* Exercise details *
Retype the records below, starting with the line that contains "Screen dimensions: 349x205" and ending with the line that contains "click(x=306, y=17)", both included.

* Input *
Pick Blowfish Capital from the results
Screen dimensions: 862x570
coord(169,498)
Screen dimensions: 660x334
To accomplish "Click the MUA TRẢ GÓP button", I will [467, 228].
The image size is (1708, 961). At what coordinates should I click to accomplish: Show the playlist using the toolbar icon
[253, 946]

...

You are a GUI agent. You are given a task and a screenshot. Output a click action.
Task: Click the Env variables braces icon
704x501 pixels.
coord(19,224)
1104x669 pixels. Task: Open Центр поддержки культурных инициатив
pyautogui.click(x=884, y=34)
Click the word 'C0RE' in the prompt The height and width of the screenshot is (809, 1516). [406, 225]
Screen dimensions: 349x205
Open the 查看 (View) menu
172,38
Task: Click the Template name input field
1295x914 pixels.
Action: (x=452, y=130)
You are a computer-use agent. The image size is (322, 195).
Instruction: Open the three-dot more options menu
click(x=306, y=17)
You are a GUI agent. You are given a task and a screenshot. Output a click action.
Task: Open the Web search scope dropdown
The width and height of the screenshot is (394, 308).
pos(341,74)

* Task solution *
Screen dimensions: 349x205
Open the 查看 (View) menu
172,38
Task: Click the Template name input field
1295x914 pixels.
Action: (x=452, y=130)
You are a computer-use agent. The image size is (322, 195).
Instruction: Open the three-dot more options menu
click(x=306, y=17)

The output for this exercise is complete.